▶ Brief
In one to three sentences, explain why the diazotrophs in the forum post about nitrogen-fixing bacteria turn nitrogen from the atmosphere into ammonia.
*** Document excerpt ***
View Single Post
  #54  
Old 01-18-2011, 08:01 AM
Kiril Kiril is offline
LawnSite Fanatic
 
Join Date: Jun 2007
Location: District 9 CA
Posts: 18,325
Quote:
Originally Posted by JDUtah View Post
OK let’s start with a bacteria type that organic fert nuts are crazy about. The Nittrogen fixing bacteria known as diazotrophs. These bacteria produce an enzyme known as Nitrogenase. This enzyme captures the Nitrogen found in the atmosphere and converts it into Ammonia (a "salt fertilizer"). They then use another enzyme called Glutamine synthetase to capture the N that is in the Amonia they just produced and use it to build glutamine. For those who don’t know glutamine is a Proteinogenic amino acid. Proteinogenic amino acids are basic building blocks used to make proteins. Protiens are the powerhouses of the cell if you will.

So here you have a soil microbe that captures Nitrogen from the atmosphere, turns it into “chemical fertilizer” (ammonia) in order to use it to make proteins. In fact, one of the enzymes I mentioned itself (Glutamine Synthetase) contains another "salt fertilizer" ion known as Ammonium.
*** End of Document excerpt ***
*** Supplied entries ***
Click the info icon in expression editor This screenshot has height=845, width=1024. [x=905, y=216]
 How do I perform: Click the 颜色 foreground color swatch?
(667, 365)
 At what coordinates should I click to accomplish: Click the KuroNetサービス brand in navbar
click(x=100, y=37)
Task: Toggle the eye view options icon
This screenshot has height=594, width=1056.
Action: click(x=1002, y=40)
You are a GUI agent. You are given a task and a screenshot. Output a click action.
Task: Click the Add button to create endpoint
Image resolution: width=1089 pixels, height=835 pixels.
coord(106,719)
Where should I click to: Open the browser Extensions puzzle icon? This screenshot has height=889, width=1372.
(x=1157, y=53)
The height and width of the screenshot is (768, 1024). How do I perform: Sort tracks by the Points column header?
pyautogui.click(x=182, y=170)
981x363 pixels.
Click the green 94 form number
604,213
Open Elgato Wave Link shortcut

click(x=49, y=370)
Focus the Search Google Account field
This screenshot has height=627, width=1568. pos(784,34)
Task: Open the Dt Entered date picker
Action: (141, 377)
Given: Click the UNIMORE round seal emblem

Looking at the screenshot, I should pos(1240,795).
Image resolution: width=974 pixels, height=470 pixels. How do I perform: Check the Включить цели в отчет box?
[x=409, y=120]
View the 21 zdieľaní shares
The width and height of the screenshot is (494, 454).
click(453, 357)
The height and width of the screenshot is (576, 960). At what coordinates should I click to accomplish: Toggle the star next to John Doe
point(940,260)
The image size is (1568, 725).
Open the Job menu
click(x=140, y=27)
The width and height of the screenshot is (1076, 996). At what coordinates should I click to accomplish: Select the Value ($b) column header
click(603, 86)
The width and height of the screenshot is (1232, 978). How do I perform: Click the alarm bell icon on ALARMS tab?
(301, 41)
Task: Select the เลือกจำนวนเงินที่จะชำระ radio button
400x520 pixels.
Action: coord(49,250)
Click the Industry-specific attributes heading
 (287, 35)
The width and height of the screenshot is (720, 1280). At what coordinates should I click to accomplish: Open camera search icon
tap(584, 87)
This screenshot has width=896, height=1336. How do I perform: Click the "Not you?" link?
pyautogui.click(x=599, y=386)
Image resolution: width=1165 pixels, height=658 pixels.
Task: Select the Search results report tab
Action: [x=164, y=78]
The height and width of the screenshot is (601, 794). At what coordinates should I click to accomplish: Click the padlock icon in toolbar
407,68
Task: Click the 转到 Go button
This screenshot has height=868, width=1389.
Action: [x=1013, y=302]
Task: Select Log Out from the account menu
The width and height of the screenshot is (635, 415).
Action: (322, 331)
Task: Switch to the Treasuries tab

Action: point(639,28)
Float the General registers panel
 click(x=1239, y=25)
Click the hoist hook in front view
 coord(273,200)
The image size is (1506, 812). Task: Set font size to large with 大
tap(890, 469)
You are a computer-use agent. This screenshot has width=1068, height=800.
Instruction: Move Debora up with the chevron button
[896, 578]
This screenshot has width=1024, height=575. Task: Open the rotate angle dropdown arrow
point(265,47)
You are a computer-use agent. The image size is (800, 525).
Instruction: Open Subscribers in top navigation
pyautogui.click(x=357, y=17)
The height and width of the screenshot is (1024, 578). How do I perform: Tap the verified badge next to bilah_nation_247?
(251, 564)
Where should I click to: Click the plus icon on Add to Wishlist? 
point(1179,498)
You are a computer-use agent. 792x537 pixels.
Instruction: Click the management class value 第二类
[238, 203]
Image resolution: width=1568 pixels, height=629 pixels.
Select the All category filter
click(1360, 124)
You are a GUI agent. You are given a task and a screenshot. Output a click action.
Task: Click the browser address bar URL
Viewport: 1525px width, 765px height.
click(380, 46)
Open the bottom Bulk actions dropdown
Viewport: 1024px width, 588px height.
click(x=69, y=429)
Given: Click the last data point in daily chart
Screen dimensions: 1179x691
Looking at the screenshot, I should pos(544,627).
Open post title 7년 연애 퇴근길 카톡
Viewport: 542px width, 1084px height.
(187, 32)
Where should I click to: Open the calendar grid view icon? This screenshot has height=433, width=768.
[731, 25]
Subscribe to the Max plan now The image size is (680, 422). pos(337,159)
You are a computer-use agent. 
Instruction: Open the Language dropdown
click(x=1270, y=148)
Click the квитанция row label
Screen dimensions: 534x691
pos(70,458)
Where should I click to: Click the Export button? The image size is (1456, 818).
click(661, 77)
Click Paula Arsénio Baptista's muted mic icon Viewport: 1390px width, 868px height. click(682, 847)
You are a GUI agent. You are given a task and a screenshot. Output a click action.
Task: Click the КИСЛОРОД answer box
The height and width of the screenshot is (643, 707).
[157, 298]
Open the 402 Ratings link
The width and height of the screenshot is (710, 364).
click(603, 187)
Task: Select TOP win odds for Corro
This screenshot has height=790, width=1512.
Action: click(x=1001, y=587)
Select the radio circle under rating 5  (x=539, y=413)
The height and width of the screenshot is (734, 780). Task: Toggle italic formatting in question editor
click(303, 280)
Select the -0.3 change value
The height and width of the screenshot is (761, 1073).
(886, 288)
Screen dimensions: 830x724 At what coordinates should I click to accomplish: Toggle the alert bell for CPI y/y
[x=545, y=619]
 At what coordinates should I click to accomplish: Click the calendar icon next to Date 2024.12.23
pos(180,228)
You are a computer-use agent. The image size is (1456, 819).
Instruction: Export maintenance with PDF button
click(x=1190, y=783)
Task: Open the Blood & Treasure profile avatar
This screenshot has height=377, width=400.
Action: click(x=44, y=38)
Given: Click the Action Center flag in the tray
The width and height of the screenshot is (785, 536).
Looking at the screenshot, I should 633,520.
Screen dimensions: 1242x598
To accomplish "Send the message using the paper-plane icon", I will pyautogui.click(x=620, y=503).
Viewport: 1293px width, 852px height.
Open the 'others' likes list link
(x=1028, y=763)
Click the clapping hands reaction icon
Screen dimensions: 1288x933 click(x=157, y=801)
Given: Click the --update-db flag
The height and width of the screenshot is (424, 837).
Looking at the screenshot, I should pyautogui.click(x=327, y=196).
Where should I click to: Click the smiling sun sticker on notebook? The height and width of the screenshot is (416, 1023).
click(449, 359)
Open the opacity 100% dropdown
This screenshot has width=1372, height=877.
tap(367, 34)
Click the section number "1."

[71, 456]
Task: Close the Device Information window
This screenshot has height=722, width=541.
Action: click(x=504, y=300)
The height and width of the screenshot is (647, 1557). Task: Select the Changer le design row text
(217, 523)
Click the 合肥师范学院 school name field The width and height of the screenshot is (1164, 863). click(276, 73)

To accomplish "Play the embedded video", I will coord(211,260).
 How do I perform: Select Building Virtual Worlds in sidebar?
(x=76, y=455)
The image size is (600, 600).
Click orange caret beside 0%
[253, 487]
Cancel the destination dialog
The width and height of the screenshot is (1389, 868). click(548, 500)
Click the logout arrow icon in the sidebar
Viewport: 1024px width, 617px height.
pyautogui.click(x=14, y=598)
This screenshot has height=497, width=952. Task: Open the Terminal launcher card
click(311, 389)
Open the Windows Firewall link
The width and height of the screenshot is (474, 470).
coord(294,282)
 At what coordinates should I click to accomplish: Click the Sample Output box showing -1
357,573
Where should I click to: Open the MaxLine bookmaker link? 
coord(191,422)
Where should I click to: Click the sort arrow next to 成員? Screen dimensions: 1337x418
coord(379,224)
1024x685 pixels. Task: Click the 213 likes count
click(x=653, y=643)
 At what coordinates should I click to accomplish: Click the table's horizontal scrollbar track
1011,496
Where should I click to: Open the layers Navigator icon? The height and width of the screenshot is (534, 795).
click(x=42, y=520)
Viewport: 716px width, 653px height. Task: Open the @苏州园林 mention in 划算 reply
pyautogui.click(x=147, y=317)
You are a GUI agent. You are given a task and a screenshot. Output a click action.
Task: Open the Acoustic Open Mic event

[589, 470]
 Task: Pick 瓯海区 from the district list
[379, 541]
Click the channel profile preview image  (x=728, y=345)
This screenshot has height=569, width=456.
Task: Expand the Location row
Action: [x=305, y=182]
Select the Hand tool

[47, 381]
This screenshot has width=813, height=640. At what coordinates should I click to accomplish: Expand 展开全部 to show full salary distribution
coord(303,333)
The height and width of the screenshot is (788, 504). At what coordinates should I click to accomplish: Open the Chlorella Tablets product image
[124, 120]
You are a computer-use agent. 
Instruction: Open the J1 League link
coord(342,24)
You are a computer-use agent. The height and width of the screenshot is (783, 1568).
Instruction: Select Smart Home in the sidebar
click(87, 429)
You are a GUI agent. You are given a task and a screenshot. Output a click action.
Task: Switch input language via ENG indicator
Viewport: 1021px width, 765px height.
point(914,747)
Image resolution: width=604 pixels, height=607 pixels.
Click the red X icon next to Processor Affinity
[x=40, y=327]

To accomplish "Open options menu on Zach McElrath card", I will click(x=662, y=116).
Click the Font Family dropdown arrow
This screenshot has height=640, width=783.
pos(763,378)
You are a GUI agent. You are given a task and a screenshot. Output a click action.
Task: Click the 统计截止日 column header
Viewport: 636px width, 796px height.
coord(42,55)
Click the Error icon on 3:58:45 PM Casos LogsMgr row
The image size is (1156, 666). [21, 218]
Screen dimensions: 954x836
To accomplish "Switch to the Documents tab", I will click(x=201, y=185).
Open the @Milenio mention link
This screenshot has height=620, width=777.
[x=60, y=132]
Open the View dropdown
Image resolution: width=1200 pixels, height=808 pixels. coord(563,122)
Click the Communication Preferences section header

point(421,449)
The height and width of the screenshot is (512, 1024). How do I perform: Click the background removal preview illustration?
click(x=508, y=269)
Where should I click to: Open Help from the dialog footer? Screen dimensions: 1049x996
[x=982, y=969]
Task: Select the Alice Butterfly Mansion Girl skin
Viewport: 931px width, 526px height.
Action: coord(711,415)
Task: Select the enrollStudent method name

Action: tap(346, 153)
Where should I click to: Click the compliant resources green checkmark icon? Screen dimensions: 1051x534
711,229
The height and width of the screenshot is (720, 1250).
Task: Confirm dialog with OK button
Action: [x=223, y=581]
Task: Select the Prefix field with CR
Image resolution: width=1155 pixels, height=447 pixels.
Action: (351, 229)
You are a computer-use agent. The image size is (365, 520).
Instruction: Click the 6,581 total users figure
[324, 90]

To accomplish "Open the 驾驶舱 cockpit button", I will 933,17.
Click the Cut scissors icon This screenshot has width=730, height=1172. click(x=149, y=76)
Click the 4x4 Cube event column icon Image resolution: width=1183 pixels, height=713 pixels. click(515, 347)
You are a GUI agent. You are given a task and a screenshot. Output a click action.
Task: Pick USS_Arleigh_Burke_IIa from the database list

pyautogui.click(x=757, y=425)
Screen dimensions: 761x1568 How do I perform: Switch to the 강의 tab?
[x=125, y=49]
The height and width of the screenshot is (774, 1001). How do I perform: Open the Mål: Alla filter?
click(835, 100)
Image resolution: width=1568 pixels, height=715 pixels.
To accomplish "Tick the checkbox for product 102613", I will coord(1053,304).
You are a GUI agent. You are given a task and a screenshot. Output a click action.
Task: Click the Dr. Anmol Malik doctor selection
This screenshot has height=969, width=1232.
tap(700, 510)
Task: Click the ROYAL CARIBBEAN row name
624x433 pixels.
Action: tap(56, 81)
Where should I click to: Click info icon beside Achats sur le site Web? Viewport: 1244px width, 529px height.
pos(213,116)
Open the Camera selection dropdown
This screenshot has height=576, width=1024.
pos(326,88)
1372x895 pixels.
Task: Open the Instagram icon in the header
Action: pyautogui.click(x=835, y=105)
*** End of Supplied entries ***
▶ Solution to the exercise
They do it so they can use the nitrogen to make proteins. The enzyme glutamine synthetase captures the nitrogen in the ammonia to build glutamine, a proteinogenic amino acid, and such amino acids are basic building blocks of proteins.